_STUDY TEXT_

+++++

On December 17 1903 the siblings would succeed in achieving the first powered, sustained, and controlled airplane flight. Two years later they would take things further by flying the first fully practical airplane, kickstarting a global economy and helping to make the world a smaller place.
Leonardo Da Vinci
The fame of Leonardo Da Vinci's iconic paintings, such as the Mona Lisa and The Last Supper, has meant he has been regarded primarily as an artist, but he was also an immensely talented engineer and scientist – and a visionary inventor way ahead of his time.
One of the great creative minds of the Italian Renaissance, Da Vinci was born in the town of Vinci on April 15, 1452. Despite living centuries before his trailblazing ideas were fully realized, his forward-thinking sketches provided the foundation for some of the most important innovations of modern times, with his notebooks suggesting that he 'invented' the bicycle, airplane, helicopter, machine gun and parachute.
From his deep understanding of the workings of the human body, as evidenced by his art, to his awareness of physics, mathematics and astronomy, the key to the polymath’s genius ideas was the way in which he pulled together his varied talents and knowledge to form his concepts.
Galileo Galilei
While Galileo’s inventions and scientific breakthroughs were many and varied, arguably his greatest gift to the world was that he was unafraid to question conventional wisdom and the accepted scientific norms of the time in order to further his remarkable ideas.
Born in Pisa, Italy on February 15, 1564 to a famous musician father, Galileo invented numerous mechanical devices, including a ground-breaking horse-drawn pump and the hydrostatic balance measuring device. His most famous would be a powerful telescope, produced in 1609. Modeled after telescopes produced in other parts of Europe that could magnify objects three times, Galileo’s could magnify objects by a factor of 20, allowing him to look at the moon, discover the four satellites of Jupiter, observe a supernova and verify the phases of Venus.

+++++

_ACTION ITEM_
Rewrite the passage about the inventors from "Galileo Galilei" up to and including "phases of Venus.", renaming "horse-drawn pump" to "horse-powered pump".

_SOURCE MATERIAL_
+++++

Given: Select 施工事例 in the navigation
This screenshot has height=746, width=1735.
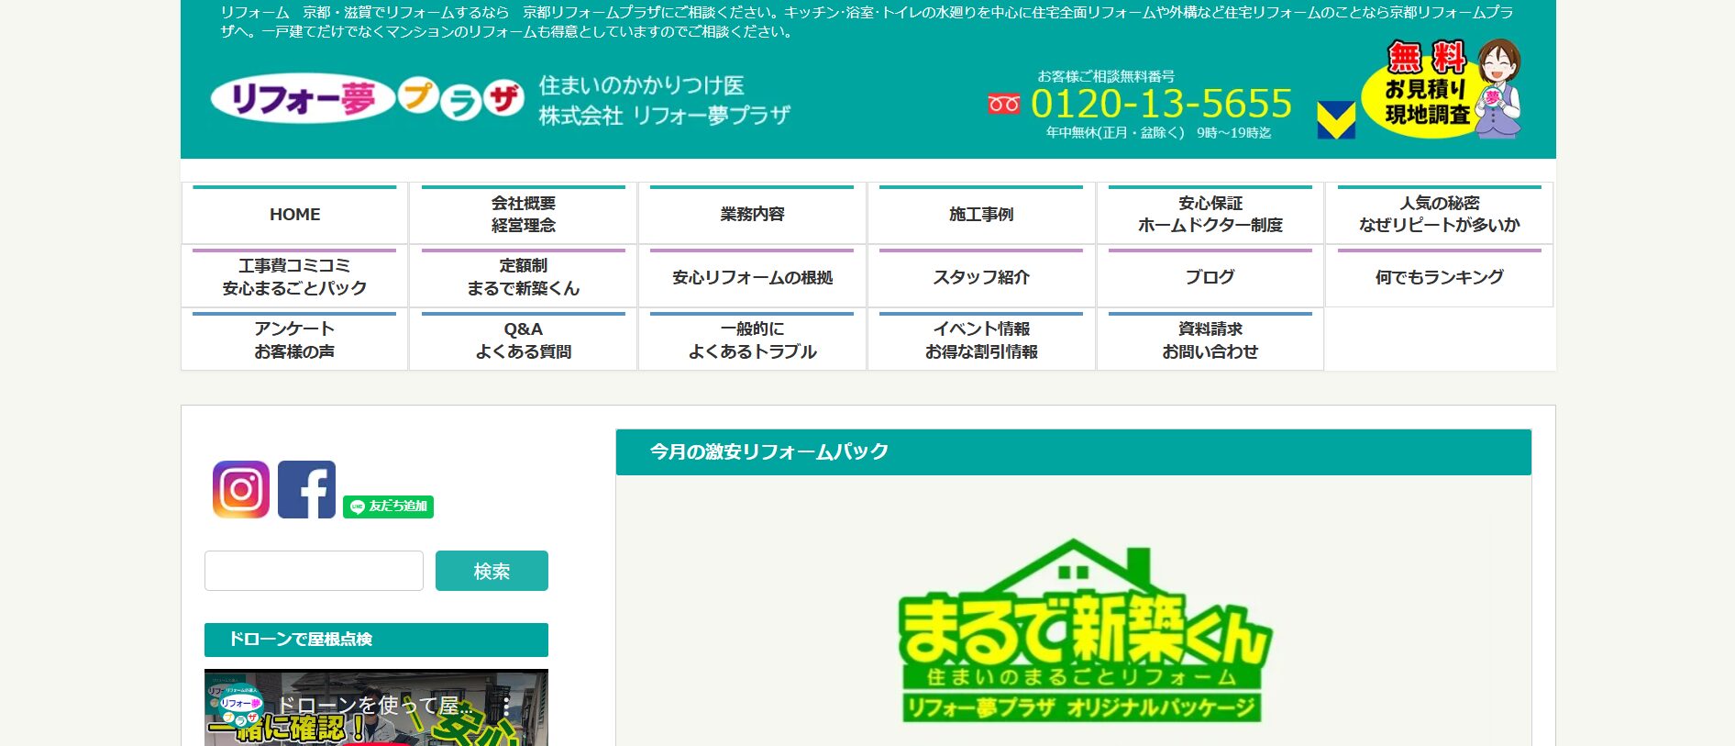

+++++

_OUTPUT_
Galileo Galilei
While Galileo’s inventions and scientific breakthroughs were many and varied, arguably his greatest gift to the world was that he was unafraid to question conventional wisdom and the accepted scientific norms of the time in order to further his remarkable ideas.
Born in Pisa, Italy on February 15, 1564 to a famous musician father, Galileo invented numerous mechanical devices, including a ground-breaking horse-powered pump and the hydrostatic balance measuring device. His most famous would be a powerful telescope, produced in 1609. Modeled after telescopes produced in other parts of Europe that could magnify objects three times, Galileo’s could magnify objects by a factor of 20, allowing him to look at the moon, discover the four satellites of Jupiter, observe a supernova and verify the phases of Venus.